Так как Карл Иванович был занят на работе, то Москву мне показывала Клара. На Красную площадь мы поехали на конке от Земляного Вала. Чтобы лучше видеть город, я по совету Клары взял для себя билет за три копейки на империале, на вышке, куда взбирались по винтовой лесенке. Женщин на вышку не допускали, и Клара ехала внизу, в закрытом вагоне. У меня, конечно, глаза разбежались. Рядом со мной сидел какой-то мастеровой, обративший на меня свое внимание. "Что-о-о, м-о-о-олодчик, хо-о-о-ороша- а-а Ма-а-сква-а? Да я тебе по-русски скажу, напрямик: другой такой Ма-а- асквы на свете нет..." А сам, каналья, лущил семечки и кожуру сплевывал вниз на мостовую.

Пробыв в Москве около недели, я, конечно, побывал в театрах, музеях, картинных галереях, кремлевских дворцах, ресторанах, трактирах, кабаках и т.д. С помощью знакомых, близких и наскоро приобретенных столичных друзей окунулся в московскую гущу, познав положительные и отрицательные, на мой взгляд, качества Первопрестольной. Самое сильное впечатление на меня произвело Лобное место на Красной площади. Я не верил своим глазам, что вижу то самое место, где рубили головы боярам, стрельцам и иным. А когда меня заставили снять шапку при проходе через Спасские ворота и объяснили, чем это вызвано, я ощутил далекое былое. То же ощущение я испытал, когда увидел воочию колокольню Ивана Великого, Царь-колокол, в который никогда не звонили, и Царь-пушку, из которой никогда не стреляли. Был в соборах и церквах. Конечно, поразило меня необычайное богатство церквей, где было так много золота, серебра, бриллиантов и иных ценных камней. Но количество церквей, "сорок сороков", на меня не возымело воздействия, вероятно, потому, что в Москве в то время было столько же "сорок сороков" кабаков, трактиров, ресторанов и иных распивочно-питейных заведений. Я не считал, но так, на глаз, питейных заведений было больше, чем церквей.

По случаю Масленицы давались в театрах всюду дневные представления, и я за несколько дней успел побывать два раза в Большом театре, в Малом театре и в цирке Соломенского. Конечно, ничего подобного ни в Староконстантинове, ни в Курске не было. Да и публика иная - одеты иначе и держались по-иному.

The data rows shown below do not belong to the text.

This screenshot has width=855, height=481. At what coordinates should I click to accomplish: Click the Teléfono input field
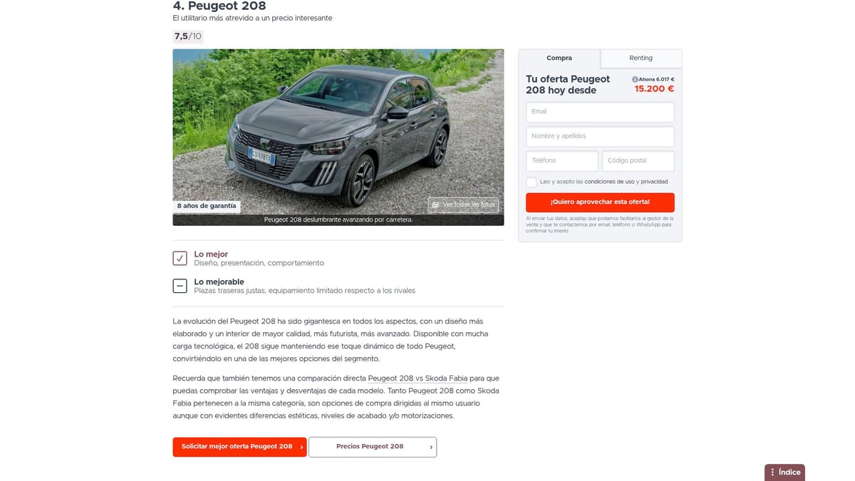(562, 161)
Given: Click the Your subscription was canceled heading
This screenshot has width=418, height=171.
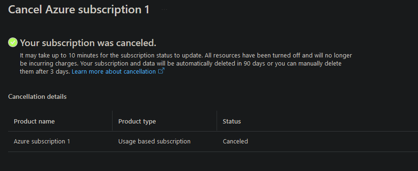Looking at the screenshot, I should tap(88, 43).
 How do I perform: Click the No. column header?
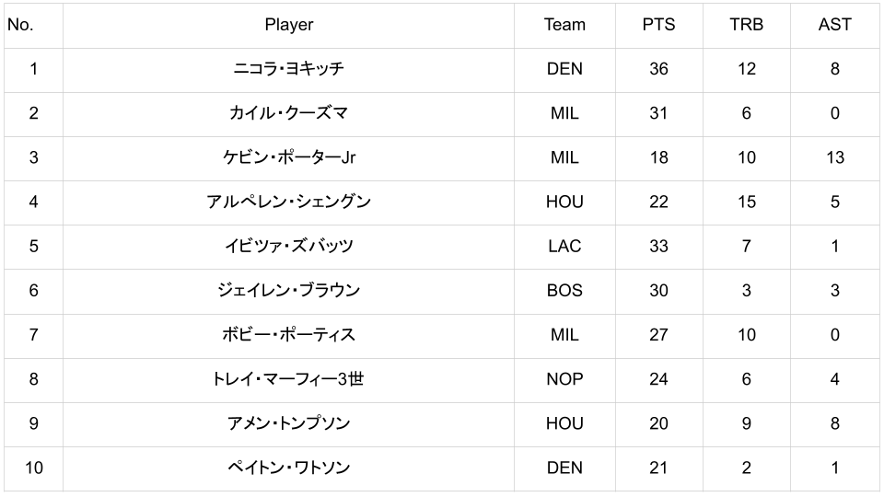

В Управление дороги я впервые вошел со страхом и трепетом, не чувствуя почвы под ногами. Я с удивлением глядел на швейцара Феодора, стоявшего у вешалки, где раздевался директор дороги, с недоумением пропускал вперед каких-то служащих, куда-то торопившихся. Я не знал, кто они, но чувствовал, что все они винтики той великой машины, от которой зависит все мое будущее. Преодолев страх, я снял пальто, калоши и, направляясь наверх, наскочил в коридоре на начальника движения Хижнякова , сменившего Данишевского . Он меня видел на работе в Курске, и я не думал, что он меня запомнит. Мне казалось, что я не могу, не должен, не имею права предстать здесь, в этом святилище, пред его светлые очи и пытался юркнуть за какую-то дверь, спрятаться. Но было поздно. Почти столкнувшись с ним, я оцепенел и застыл, как студень. А Хижняков, предобродушно положив руку на мое плечо, сказал: "Вот и курские соловьи к нам пожаловали. Проходите".

Милейший Василий Михайлович Хижняков , брат известного в то время черниговского либерального земского деятеля, в дальнейшем относился ко мне чрезвычайно внимательно, ценил меня. Через час-другой я вполне освоился с обстановкой, познакомился со многими в управлении и был приглашен с компанией в ресторан после службы. Против этого запротестовал Филиппов , заявивший, что я обедаю у него, а вечером будем в большом московском трактире. Мой визит к Филиппову был отмечен необычайным вниманием, оказанным мне его матерью, Марией Егоровной , и сестрой Анной . Такого внимания я не ожидал и не мог предполагать. Меня сразу приняли как близкого, родного. Старуха стала называть на "ты" и очень заботилась, чтобы меня не споили управленские пьяницы, шлявшиеся по ресторанам и трактирам каждодневно, в большинстве случаев за счет приезжавших с линии. Считалось как будто обязательством после службы обедать компанией в трактире, чай пить в другом, затем отправляться в театр или цирк, а потом вновь в трактир до трех часов ночи, а то и позже.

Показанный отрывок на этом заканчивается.